Un homme a été condamné à écrire 144 choses gentilles sur son ex-petite amie

D’habitude, les juges ont coutume de condamner les accusés à des peines d’amende ou d’emprisonnement.  Toutefois, leurs prérogatives peuvent s’étendre plus loin. Vendredi dernier, à Hawaï (États-Unis), un homme âgé de trente ans a été condamné à écrire une liste de cent quarante-quatre compliments à son ex-petite amie. La juge Rhonda Loo a également précisé qu’aucun mot de la lettre ne devra être répété deux fois.

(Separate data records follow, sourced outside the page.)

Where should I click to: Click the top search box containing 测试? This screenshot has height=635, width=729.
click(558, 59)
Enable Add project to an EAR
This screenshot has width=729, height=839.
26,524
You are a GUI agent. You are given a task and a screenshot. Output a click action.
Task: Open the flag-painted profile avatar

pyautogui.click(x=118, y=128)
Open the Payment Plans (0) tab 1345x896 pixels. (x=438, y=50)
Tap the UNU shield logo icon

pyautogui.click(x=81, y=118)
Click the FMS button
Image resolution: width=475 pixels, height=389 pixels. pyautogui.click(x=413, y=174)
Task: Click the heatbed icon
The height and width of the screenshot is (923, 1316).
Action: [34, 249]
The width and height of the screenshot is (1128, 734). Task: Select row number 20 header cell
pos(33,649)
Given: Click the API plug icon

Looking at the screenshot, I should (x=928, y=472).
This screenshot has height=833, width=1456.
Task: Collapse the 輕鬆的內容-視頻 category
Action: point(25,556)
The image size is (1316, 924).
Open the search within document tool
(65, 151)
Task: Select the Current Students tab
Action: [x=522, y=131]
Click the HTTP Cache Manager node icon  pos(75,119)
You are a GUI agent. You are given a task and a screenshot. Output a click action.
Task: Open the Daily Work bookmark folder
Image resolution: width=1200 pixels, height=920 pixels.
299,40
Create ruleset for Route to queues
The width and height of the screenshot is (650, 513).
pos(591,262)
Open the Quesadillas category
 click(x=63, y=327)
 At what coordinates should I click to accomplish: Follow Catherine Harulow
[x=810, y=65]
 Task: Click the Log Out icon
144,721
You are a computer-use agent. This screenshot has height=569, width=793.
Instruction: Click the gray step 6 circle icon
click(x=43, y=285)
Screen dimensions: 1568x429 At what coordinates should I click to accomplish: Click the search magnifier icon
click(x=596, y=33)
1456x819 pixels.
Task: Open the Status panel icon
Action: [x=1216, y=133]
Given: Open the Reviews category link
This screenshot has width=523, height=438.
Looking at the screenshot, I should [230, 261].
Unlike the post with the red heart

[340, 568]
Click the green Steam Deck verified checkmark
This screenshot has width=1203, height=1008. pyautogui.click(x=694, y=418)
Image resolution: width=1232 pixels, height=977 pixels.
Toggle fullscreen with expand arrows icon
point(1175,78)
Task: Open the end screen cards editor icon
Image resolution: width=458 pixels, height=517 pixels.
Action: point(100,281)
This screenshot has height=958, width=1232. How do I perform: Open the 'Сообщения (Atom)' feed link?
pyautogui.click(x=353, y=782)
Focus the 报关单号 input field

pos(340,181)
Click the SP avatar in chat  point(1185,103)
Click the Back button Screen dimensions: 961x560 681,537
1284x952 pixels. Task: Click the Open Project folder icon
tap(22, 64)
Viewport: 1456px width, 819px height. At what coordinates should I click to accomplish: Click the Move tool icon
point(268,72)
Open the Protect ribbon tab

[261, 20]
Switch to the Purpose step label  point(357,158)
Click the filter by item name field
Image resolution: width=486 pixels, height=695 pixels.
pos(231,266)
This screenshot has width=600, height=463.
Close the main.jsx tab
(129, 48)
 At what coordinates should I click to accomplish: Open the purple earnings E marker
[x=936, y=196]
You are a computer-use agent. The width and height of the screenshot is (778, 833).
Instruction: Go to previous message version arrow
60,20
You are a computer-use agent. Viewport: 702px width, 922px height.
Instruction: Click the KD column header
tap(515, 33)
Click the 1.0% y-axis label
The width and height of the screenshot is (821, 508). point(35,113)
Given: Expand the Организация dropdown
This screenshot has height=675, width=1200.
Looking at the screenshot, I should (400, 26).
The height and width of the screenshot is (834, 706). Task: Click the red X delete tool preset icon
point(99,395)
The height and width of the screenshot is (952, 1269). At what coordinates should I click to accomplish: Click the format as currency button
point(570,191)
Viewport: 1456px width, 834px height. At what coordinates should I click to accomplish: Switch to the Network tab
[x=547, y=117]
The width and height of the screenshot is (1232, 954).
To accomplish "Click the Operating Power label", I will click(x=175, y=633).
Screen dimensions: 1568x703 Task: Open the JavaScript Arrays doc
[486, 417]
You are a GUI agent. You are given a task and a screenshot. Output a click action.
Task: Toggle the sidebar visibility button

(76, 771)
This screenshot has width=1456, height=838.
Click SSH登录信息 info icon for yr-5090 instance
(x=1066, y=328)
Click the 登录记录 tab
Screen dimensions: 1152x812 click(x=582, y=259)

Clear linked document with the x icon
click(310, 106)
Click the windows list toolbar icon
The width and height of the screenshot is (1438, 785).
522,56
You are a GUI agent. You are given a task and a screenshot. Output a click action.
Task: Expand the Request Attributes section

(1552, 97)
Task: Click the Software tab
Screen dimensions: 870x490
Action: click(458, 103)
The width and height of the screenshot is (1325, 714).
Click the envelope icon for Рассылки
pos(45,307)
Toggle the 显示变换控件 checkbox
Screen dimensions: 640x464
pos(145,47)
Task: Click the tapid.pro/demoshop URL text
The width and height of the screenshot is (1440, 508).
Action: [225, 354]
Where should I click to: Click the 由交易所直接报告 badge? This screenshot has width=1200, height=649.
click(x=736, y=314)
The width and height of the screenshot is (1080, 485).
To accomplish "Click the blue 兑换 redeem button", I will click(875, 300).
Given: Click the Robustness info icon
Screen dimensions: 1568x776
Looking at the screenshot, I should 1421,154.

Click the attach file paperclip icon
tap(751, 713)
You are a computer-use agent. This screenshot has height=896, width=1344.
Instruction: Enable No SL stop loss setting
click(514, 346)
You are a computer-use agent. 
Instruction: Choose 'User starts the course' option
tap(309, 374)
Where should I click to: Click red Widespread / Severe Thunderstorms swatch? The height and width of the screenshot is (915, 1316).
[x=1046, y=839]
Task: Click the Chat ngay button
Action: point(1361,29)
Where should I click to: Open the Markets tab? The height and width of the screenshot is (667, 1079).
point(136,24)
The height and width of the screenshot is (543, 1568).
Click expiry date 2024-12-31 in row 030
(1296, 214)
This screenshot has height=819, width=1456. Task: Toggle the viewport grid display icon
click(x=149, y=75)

Tout a commencé lorsque l’ex-compagne de Daren Young a soumis une demande d’éloignement à la justice. Le 22 février, le tribunal a accédé à la requête. Daren a donc reçu l’interdiction de la contacter. Toutefois, un mois passé, il n’a pas pu résister à la tentation de lui envoyer une centaine de textos.

Condamnation SMS

Le 22 mai, entre 20h39 et 23h10, l’homme a ainsi envoyé cent quarante-quatre messages aux contenus peu flatteurs à son ancienne petite amie.

Une grosse amende et d’autres sanctions

« Pour toutes les vilaines choses que vous avez dites à son sujet, vous allez dire quelque chose de gentil », a déclaré la juge. Néanmoins, la liste n’est pas la seule sanction infligée à l’Hawaïen. Il a également été condamné à deux ans de liberté conditionnelle. Il devra en outre payer une amende de deux milles quatre cents dollars et effectuer deux cents heures de travaux d’intérêt général.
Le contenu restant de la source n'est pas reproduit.